------ SUPPLIED MATERIAL

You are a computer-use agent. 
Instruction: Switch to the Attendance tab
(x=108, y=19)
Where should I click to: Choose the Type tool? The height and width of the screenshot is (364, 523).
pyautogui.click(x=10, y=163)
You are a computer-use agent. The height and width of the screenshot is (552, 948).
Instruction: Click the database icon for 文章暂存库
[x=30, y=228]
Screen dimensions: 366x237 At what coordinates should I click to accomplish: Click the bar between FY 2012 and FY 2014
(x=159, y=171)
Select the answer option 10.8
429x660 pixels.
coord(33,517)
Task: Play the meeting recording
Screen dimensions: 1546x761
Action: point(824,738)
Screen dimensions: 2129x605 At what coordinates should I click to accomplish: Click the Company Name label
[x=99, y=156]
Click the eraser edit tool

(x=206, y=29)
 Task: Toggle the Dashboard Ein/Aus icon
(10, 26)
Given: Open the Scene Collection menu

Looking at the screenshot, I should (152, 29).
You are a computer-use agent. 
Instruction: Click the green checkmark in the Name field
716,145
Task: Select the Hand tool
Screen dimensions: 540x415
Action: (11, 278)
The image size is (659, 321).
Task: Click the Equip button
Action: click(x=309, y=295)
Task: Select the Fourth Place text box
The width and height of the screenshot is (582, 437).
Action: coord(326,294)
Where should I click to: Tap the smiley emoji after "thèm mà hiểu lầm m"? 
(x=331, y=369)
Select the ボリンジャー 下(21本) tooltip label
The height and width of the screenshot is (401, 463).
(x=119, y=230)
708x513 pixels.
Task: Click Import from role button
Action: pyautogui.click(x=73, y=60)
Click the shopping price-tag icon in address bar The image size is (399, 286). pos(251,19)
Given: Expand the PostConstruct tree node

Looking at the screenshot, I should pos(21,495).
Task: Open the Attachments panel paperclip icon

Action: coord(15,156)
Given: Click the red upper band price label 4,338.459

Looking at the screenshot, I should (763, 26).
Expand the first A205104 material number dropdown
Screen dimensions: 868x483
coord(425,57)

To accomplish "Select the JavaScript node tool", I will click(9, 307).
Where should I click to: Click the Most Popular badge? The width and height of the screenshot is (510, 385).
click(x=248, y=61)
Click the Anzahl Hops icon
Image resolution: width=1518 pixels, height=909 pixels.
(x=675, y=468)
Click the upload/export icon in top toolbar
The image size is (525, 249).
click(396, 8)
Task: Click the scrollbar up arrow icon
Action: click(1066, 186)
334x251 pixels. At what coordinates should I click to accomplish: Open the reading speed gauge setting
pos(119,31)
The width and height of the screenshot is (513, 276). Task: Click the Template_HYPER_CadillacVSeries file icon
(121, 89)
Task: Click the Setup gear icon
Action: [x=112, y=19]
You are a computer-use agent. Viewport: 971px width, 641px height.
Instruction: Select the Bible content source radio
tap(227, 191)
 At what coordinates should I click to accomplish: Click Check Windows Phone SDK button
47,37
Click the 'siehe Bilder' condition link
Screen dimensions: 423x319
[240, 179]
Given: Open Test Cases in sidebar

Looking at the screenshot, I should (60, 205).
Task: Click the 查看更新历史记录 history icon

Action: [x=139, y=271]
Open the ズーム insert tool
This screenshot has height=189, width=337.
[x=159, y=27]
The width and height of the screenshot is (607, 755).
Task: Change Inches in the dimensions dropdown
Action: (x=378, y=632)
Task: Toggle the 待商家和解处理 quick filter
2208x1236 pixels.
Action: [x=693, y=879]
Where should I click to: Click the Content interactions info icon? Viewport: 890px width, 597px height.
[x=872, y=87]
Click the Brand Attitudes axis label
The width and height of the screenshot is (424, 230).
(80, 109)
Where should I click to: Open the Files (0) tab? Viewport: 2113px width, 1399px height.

------------

** DIRECTIONS **
Turn every row above into a numbered list, and leave out any blank lines.

** RESULT **
1. You are a computer-use agent. 
2. Instruction: Switch to the Attendance tab
3. (x=108, y=19)
4. Where should I click to: Choose the Type tool? The height and width of the screenshot is (364, 523).
5. pyautogui.click(x=10, y=163)
6. You are a computer-use agent. The height and width of the screenshot is (552, 948).
7. Instruction: Click the database icon for 文章暂存库
8. [x=30, y=228]
9. Screen dimensions: 366x237 At what coordinates should I click to accomplish: Click the bar between FY 2012 and FY 2014
10. (x=159, y=171)
11. Select the answer option 10.8
12. 429x660 pixels.
13. coord(33,517)
14. Task: Play the meeting recording
15. Screen dimensions: 1546x761
16. Action: point(824,738)
17. Screen dimensions: 2129x605 At what coordinates should I click to accomplish: Click the Company Name label
18. [x=99, y=156]
19. Click the eraser edit tool
20. (x=206, y=29)
21.  Task: Toggle the Dashboard Ein/Aus icon
22. (10, 26)
23. Given: Open the Scene Collection menu
24. Looking at the screenshot, I should (152, 29).
25. You are a computer-use agent. 
26. Instruction: Click the green checkmark in the Name field
27. 716,145
28. Task: Select the Hand tool
29. Screen dimensions: 540x415
30. Action: (11, 278)
31. The image size is (659, 321).
32. Task: Click the Equip button
33. Action: click(x=309, y=295)
34. Task: Select the Fourth Place text box
35. The width and height of the screenshot is (582, 437).
36. Action: coord(326,294)
37. Where should I click to: Tap the smiley emoji after "thèm mà hiểu lầm m"? 
38. (x=331, y=369)
39. Select the ボリンジャー 下(21本) tooltip label
40. The height and width of the screenshot is (401, 463).
41. (x=119, y=230)
42. 708x513 pixels.
43. Task: Click Import from role button
44. Action: pyautogui.click(x=73, y=60)
45. Click the shopping price-tag icon in address bar The image size is (399, 286). pos(251,19)
46. Given: Expand the PostConstruct tree node
47. Looking at the screenshot, I should pos(21,495).
48. Task: Open the Attachments panel paperclip icon
49. Action: coord(15,156)
50. Given: Click the red upper band price label 4,338.459
51. Looking at the screenshot, I should (763, 26).
52. Expand the first A205104 material number dropdown
53. Screen dimensions: 868x483
54. coord(425,57)
55. To accomplish "Select the JavaScript node tool", I will click(9, 307).
56. Where should I click to: Click the Most Popular badge? The width and height of the screenshot is (510, 385).
57. click(x=248, y=61)
58. Click the Anzahl Hops icon
59. Image resolution: width=1518 pixels, height=909 pixels.
60. (x=675, y=468)
61. Click the upload/export icon in top toolbar
62. The image size is (525, 249).
63. click(396, 8)
64. Task: Click the scrollbar up arrow icon
65. Action: click(1066, 186)
66. 334x251 pixels. At what coordinates should I click to accomplish: Open the reading speed gauge setting
67. pos(119,31)
68. The width and height of the screenshot is (513, 276). Task: Click the Template_HYPER_CadillacVSeries file icon
69. (121, 89)
70. Task: Click the Setup gear icon
71. Action: [x=112, y=19]
72. You are a computer-use agent. Viewport: 971px width, 641px height.
73. Instruction: Select the Bible content source radio
74. tap(227, 191)
75.  At what coordinates should I click to accomplish: Click Check Windows Phone SDK button
76. 47,37
77. Click the 'siehe Bilder' condition link
78. Screen dimensions: 423x319
79. [240, 179]
80. Given: Open Test Cases in sidebar
81. Looking at the screenshot, I should (60, 205).
82. Task: Click the 查看更新历史记录 history icon
83. Action: [x=139, y=271]
84. Open the ズーム insert tool
85. This screenshot has height=189, width=337.
86. [x=159, y=27]
87. The width and height of the screenshot is (607, 755).
88. Task: Change Inches in the dimensions dropdown
89. Action: (x=378, y=632)
90. Task: Toggle the 待商家和解处理 quick filter
91. 2208x1236 pixels.
92. Action: [x=693, y=879]
93. Where should I click to: Click the Content interactions info icon? Viewport: 890px width, 597px height.
94. [x=872, y=87]
95. Click the Brand Attitudes axis label
96. The width and height of the screenshot is (424, 230).
97. (80, 109)
98. Where should I click to: Open the Files (0) tab? Viewport: 2113px width, 1399px height.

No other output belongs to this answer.